TASK TO COMPLETE
From the line that contains "Refund policy (74, 2549)" down to the last line of the data below, transcribe every line exactly.

** DATA UNDER STUDY follows **

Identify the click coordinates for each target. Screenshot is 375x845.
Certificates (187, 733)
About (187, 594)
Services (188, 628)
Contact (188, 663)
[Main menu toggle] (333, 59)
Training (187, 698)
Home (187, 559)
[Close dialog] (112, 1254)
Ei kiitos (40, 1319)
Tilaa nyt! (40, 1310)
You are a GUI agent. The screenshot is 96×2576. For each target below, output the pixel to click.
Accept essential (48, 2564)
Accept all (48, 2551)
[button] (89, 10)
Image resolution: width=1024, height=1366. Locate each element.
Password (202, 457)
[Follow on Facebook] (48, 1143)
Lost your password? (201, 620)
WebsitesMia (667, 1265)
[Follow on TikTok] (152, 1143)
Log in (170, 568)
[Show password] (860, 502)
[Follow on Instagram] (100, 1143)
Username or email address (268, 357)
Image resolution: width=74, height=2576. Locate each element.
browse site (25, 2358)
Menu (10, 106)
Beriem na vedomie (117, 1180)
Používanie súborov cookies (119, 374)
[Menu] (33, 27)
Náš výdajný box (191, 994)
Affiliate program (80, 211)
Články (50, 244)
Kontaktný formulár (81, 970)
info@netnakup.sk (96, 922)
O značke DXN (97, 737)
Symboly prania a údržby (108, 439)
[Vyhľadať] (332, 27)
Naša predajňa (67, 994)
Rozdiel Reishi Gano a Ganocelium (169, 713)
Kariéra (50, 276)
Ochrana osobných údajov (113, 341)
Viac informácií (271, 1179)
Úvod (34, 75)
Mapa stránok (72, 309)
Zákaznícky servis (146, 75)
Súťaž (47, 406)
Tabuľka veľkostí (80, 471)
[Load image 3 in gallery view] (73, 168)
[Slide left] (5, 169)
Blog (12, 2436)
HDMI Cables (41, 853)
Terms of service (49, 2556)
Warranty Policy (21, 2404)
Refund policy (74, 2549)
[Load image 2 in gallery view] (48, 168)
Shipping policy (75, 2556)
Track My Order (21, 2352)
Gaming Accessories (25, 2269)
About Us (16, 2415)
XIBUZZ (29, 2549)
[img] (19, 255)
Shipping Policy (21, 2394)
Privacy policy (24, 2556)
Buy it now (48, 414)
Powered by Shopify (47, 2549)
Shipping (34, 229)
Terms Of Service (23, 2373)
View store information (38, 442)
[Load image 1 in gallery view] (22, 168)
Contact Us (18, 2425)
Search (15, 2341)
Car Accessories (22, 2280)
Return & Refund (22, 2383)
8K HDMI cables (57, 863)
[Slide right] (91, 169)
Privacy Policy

** End of DATA UNDER STUDY **

OUTPUT OF THE TASK
Refund policy (74, 2549)
[Load image 2 in gallery view] (48, 168)
Shipping policy (75, 2556)
Track My Order (21, 2352)
Gaming Accessories (25, 2269)
About Us (16, 2415)
XIBUZZ (29, 2549)
[img] (19, 255)
Shipping Policy (21, 2394)
Privacy policy (24, 2556)
Buy it now (48, 414)
Powered by Shopify (47, 2549)
Shipping (34, 229)
Terms Of Service (23, 2373)
View store information (38, 442)
[Load image 1 in gallery view] (22, 168)
Contact Us (18, 2425)
Search (15, 2341)
Car Accessories (22, 2280)
Return & Refund (22, 2383)
8K HDMI cables (57, 863)
[Slide right] (91, 169)
Privacy Policy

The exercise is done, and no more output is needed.